▶ What you have to do
Once you reach the line containing "Image resolution: width=1126" in the entries below, write out that line and each one after it down to the line containing "Click the blue", exactly and with nothing added.

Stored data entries
'''

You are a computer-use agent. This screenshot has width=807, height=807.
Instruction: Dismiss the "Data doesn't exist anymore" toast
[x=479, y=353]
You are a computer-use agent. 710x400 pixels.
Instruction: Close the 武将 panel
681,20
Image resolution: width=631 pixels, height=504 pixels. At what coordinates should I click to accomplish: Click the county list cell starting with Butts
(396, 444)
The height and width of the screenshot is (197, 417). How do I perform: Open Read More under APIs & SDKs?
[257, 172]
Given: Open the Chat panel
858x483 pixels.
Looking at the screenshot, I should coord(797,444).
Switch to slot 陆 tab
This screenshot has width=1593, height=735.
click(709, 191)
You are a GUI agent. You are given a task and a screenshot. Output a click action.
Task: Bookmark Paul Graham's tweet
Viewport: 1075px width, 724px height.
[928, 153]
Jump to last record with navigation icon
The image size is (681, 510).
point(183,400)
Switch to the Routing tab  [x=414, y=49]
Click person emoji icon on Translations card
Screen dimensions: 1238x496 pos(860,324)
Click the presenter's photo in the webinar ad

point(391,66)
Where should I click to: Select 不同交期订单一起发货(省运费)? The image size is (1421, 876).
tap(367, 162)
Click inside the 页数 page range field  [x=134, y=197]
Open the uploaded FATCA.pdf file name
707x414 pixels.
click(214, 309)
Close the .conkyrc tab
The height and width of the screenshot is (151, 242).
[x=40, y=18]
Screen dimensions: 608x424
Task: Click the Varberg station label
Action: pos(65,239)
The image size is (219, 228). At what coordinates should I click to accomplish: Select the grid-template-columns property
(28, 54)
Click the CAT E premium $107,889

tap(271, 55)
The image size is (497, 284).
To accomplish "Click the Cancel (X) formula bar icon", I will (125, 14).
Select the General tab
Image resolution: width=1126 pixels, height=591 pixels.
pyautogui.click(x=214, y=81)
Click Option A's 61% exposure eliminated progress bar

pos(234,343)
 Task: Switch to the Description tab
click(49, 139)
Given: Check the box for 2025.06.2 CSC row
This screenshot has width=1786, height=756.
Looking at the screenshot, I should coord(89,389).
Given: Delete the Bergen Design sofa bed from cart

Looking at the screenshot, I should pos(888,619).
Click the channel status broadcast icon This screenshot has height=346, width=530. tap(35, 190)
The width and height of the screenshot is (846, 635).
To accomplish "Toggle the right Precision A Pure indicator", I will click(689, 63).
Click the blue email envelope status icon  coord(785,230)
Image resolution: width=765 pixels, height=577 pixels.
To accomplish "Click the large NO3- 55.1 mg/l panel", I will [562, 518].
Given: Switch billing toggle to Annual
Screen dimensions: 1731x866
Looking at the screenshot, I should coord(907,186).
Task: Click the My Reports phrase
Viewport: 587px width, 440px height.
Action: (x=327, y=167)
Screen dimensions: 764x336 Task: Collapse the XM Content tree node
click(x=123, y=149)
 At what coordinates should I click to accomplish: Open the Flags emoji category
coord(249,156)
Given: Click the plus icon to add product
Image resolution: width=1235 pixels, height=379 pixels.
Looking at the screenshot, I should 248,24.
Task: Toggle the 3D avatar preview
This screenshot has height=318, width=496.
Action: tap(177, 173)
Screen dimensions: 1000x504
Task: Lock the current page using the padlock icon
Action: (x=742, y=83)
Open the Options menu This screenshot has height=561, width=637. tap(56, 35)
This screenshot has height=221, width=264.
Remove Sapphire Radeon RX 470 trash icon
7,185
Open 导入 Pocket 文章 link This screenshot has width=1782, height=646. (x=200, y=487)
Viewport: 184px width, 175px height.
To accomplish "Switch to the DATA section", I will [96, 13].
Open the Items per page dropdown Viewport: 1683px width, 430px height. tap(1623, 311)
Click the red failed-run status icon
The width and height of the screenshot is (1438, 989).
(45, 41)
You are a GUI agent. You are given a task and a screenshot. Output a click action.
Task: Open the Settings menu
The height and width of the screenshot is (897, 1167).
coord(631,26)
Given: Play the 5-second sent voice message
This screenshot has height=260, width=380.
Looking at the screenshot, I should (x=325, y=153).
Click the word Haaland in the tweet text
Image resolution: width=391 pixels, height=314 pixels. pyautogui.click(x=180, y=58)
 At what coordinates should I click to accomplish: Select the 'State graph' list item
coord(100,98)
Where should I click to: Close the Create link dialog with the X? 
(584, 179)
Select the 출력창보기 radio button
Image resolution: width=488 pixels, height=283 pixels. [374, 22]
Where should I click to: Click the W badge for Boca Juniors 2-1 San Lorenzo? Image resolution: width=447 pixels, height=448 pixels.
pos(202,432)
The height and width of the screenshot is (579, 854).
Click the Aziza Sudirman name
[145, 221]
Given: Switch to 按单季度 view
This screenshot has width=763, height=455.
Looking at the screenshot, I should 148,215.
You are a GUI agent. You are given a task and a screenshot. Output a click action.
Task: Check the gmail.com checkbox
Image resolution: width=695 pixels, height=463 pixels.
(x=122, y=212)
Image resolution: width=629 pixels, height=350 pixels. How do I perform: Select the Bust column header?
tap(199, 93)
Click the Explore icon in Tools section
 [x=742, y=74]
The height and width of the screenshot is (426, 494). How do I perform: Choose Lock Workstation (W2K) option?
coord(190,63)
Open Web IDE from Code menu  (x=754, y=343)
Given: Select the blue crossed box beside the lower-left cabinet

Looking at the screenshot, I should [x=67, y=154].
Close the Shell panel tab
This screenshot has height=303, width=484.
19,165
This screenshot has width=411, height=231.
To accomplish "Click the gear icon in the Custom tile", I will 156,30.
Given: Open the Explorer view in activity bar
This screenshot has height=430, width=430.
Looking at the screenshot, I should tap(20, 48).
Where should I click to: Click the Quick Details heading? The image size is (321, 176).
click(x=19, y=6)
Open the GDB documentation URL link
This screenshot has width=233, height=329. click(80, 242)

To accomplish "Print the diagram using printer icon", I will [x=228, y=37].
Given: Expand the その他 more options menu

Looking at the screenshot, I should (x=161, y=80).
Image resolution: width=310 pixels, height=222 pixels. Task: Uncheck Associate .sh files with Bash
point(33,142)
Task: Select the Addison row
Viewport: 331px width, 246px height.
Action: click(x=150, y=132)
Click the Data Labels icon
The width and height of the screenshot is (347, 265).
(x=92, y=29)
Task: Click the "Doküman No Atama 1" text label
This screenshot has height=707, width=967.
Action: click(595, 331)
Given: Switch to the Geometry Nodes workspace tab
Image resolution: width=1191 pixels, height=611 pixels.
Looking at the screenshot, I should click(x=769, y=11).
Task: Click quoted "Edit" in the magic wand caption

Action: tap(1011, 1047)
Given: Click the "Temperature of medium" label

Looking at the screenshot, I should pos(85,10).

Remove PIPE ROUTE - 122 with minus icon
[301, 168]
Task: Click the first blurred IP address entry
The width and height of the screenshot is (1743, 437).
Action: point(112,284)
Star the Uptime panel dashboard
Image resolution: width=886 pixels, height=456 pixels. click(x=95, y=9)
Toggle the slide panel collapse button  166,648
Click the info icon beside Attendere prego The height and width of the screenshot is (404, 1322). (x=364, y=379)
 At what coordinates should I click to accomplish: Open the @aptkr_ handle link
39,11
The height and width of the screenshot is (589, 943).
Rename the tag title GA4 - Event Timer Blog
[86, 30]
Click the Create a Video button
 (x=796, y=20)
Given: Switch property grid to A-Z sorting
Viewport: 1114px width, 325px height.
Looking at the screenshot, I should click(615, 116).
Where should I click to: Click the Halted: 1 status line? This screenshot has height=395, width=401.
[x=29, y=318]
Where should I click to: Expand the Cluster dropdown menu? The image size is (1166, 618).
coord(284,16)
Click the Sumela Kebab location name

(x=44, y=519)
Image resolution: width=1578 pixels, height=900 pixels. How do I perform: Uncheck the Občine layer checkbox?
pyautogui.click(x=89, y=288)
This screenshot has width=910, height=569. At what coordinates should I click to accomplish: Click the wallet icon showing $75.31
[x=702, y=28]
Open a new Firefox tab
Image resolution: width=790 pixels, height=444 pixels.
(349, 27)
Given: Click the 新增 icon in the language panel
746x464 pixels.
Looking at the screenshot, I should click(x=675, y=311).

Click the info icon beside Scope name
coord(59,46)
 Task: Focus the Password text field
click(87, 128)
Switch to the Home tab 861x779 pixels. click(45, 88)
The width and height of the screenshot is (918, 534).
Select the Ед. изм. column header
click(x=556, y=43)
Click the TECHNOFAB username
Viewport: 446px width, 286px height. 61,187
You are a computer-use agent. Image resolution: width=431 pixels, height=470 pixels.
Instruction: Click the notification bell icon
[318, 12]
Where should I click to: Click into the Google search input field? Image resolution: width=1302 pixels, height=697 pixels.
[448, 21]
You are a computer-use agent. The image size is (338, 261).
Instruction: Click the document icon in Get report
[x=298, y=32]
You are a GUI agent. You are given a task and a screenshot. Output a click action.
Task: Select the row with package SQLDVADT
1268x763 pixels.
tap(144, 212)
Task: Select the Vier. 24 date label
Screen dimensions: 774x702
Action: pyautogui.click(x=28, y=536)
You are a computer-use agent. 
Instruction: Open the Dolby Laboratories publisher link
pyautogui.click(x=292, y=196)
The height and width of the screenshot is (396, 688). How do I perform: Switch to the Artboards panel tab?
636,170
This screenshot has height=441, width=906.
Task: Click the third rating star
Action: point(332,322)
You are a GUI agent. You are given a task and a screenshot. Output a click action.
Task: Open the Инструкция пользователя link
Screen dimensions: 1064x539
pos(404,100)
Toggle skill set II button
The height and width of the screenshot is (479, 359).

'''

▶ Output below
Image resolution: width=1126 pixels, height=591 pixels.
pyautogui.click(x=214, y=81)
Click Option A's 61% exposure eliminated progress bar

pos(234,343)
 Task: Switch to the Description tab
click(49, 139)
Given: Check the box for 2025.06.2 CSC row
This screenshot has width=1786, height=756.
Looking at the screenshot, I should coord(89,389).
Given: Delete the Bergen Design sofa bed from cart

Looking at the screenshot, I should pos(888,619).
Click the channel status broadcast icon This screenshot has height=346, width=530. tap(35, 190)
The width and height of the screenshot is (846, 635).
To accomplish "Toggle the right Precision A Pure indicator", I will click(689, 63).
Click the blue email envelope status icon  coord(785,230)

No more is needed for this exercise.